- _TEXT SHOWN_
Second law efficiency η_II = useful exergy output / exergy input quantifies how closely a device approaches reversibility. Unlike first law efficiency, it accounts for availability destruction. For power cycles: η_II = W_net / (Ex_fuel input). Values typically 40-60% for thermal power plants; improvements require reducing heat transfer irreversibility and incomplete expansion/compression.
From your exergy balance studies, you know that every real process destroys exergy in proportion to entropy generated: Ẋ_destroyed = T₀ · Ṡ_gen. Exergy destruction represents permanently lost work potential — once exergy is destroyed, no engineering improvement can recover it. First-law efficiency measures energy retention; second-law efficiency measures how much of the available work potential you actually convert to useful output.
The distinction matters because energy is always conserved (first law), so first-law efficiency can appear high even when a process is deeply wasteful. Consider a gas furnace heating a building: 95% of the chemical energy in the fuel reaches the building as heat. First-law efficiency = 95%. Yet the fuel burns at ~2000°C to heat a room to 22°C — the maximum work extractable from this temperature difference (Carnot efficiency between 2000°C and 22°C) is enormous, and nearly all of it is thrown away by transferring heat across the massive temperature gradient. The second-law efficiency — useful exergy delivered divided by exergy of fuel consumed — might be only 4 or 5%, revealing the profound thermodynamic waste invisible to first-law analysis.

- _TO DO_
(A) Using the passage on second law efficiency, decide whether each statement agrees with it: (i) Thermal power plants typically reach second law efficiencies of 40-60%. (ii) Better engineering can recover exergy after it has been destroyed. (iii) The gas furnace delivers 95% of the fuel's chemical energy to the building as heat. Answer yes or no for each and quote the words that decide it.
(B) Continue the passage on second law efficiency from its final sentence.

- _RECORD EXCERPTS_
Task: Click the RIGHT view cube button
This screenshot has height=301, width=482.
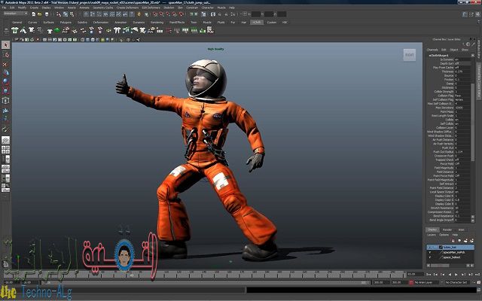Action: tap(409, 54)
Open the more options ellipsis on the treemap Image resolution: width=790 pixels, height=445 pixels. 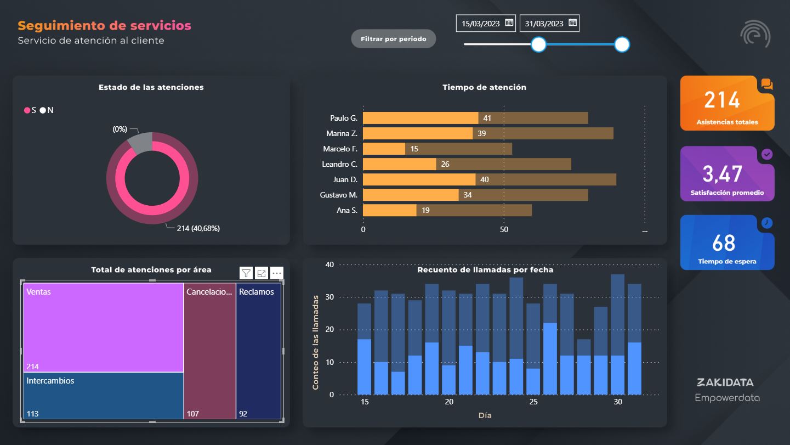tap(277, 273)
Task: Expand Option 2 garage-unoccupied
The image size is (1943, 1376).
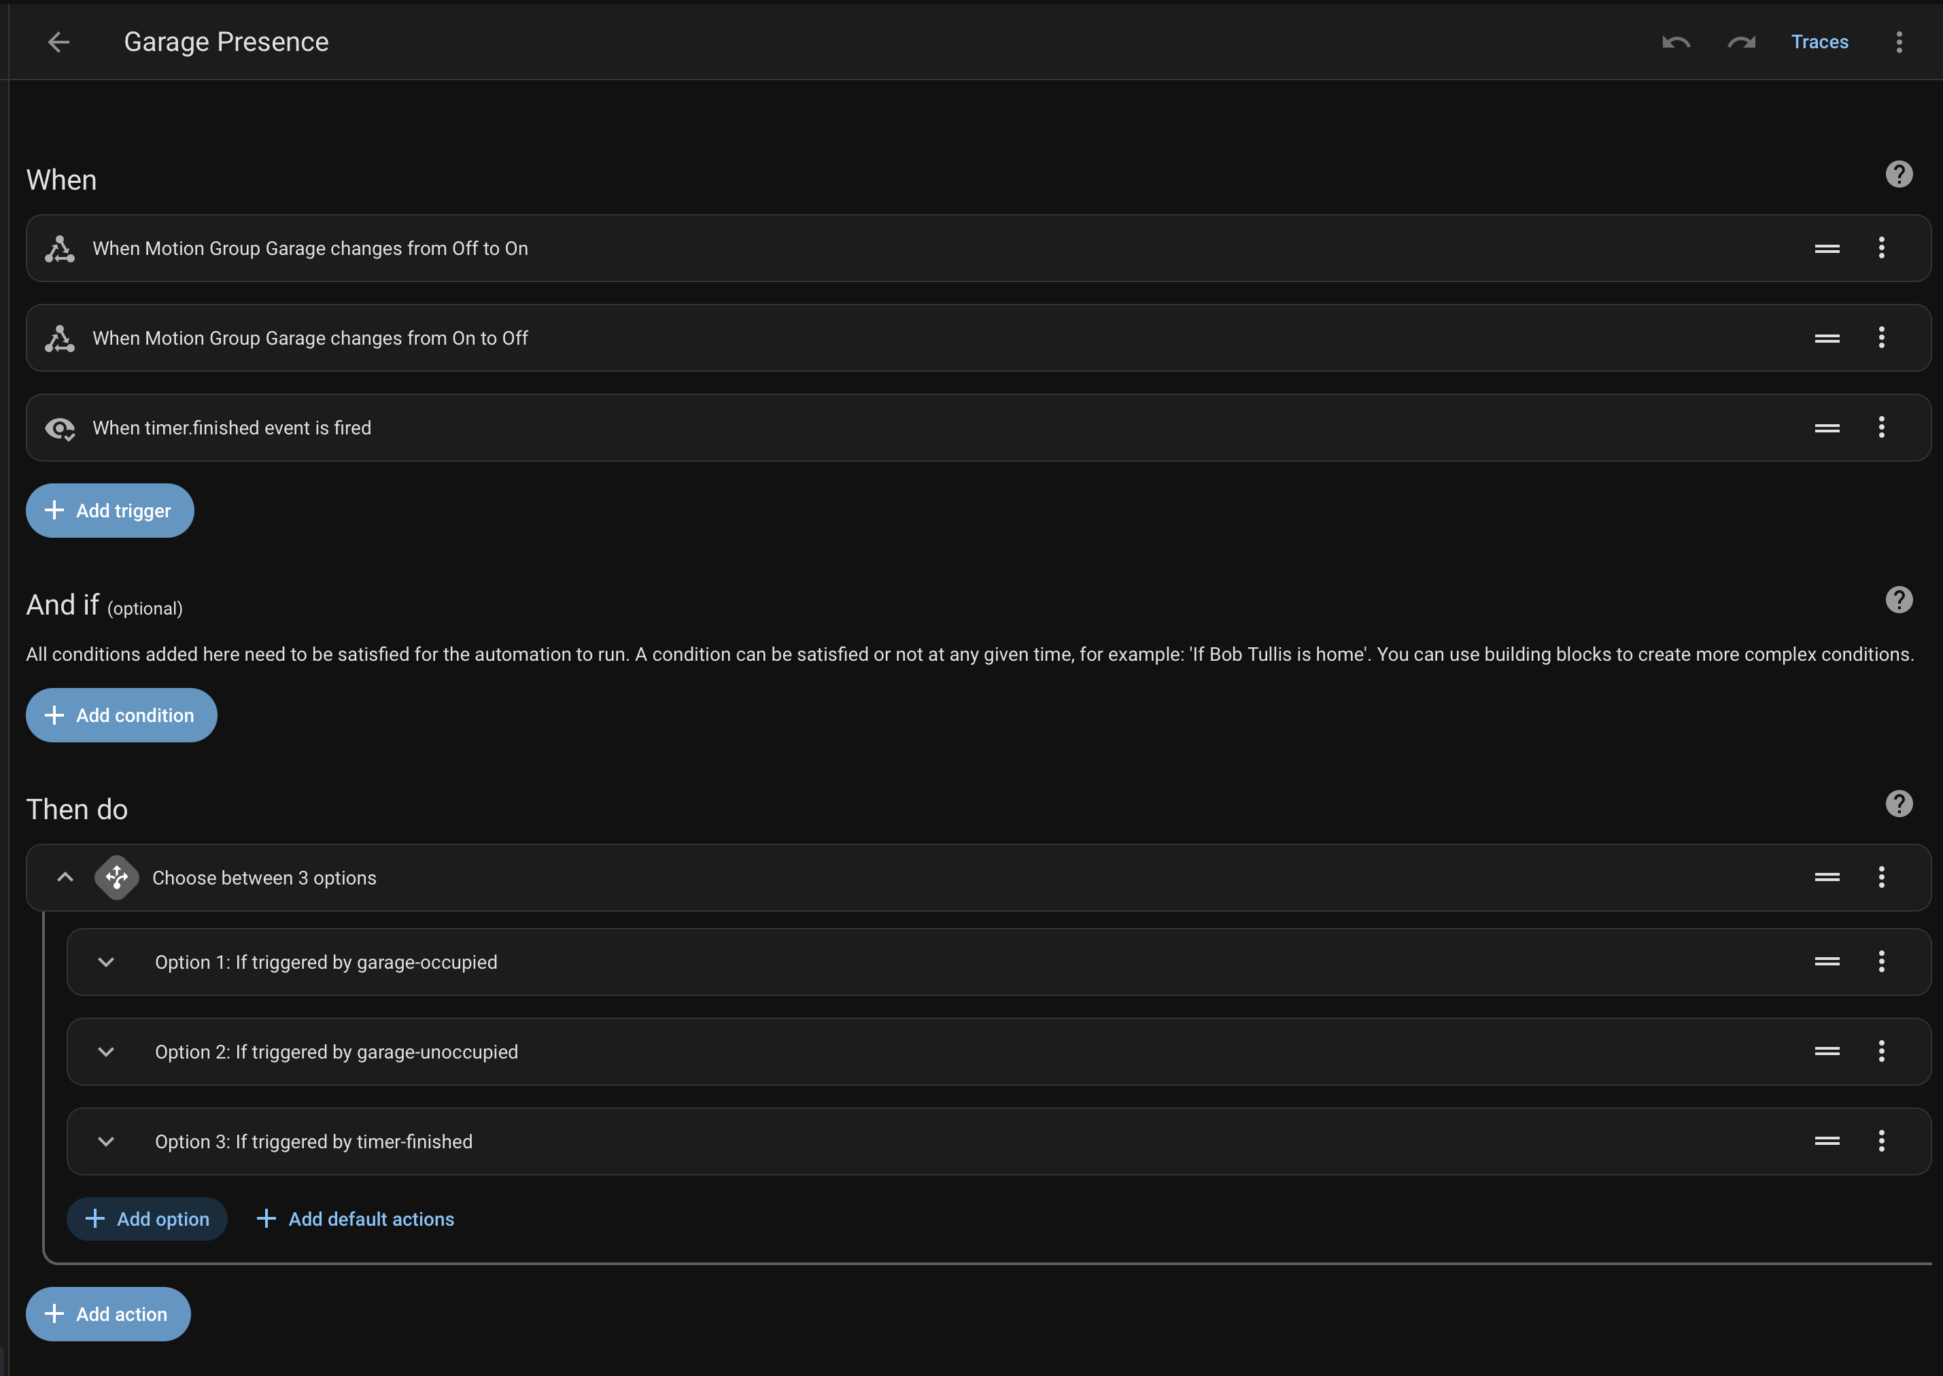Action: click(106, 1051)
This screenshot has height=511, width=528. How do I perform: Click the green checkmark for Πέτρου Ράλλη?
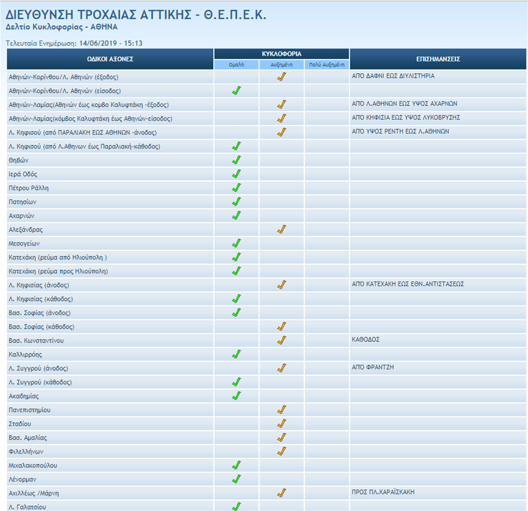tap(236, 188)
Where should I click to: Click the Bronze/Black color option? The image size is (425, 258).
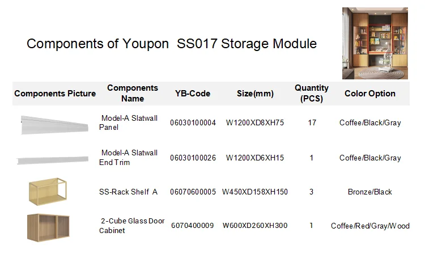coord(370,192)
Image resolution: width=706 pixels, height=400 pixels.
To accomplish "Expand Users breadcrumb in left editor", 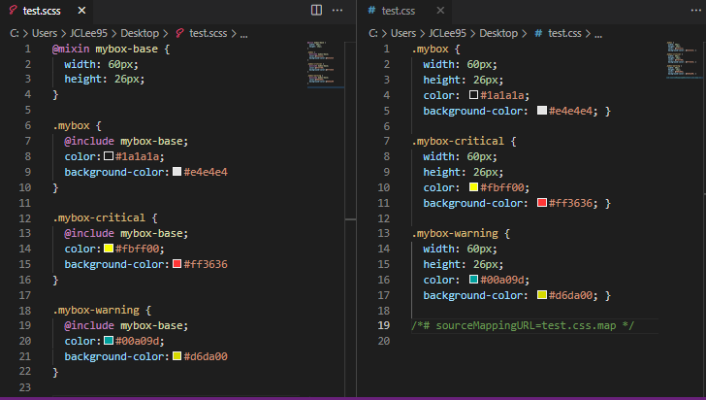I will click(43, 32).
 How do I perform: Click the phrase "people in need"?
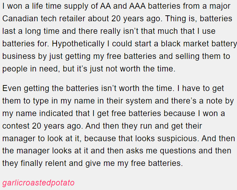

- _ANSWER LIST_
(A)
(i) Yes: "Values typically 40-60% for thermal power plants"
(ii) No: "once exergy is destroyed, no engineering improvement can recover it"
(iii) Yes: "95% of the chemical energy in the fuel reaches the building as heat"

(B)
Second-law efficiency is defined as η_II = (useful exergy output)/(exergy input), normalized so that a reversible process achieves η_II = 1. The definition of "useful exergy output" depends on the device purpose. For a turbine: W_actual / ΔEx_stream (how much work you extracted versus maximum possible). For a heat pump: the exergy delivered to the heated space (Q_H × (1 − T₀/T_H)) divided by the work input W. For a combustion power plant: W_net / Ex_fuel, where Ex_fuel is the chemical exergy of the fuel (approximately equal to its lower heating value for most fuels). Typical power plant values of 40–60% reflect unavoidable irreversibilities: combustion itself, heat transfer across temperature differences, friction, and incomplete expansion.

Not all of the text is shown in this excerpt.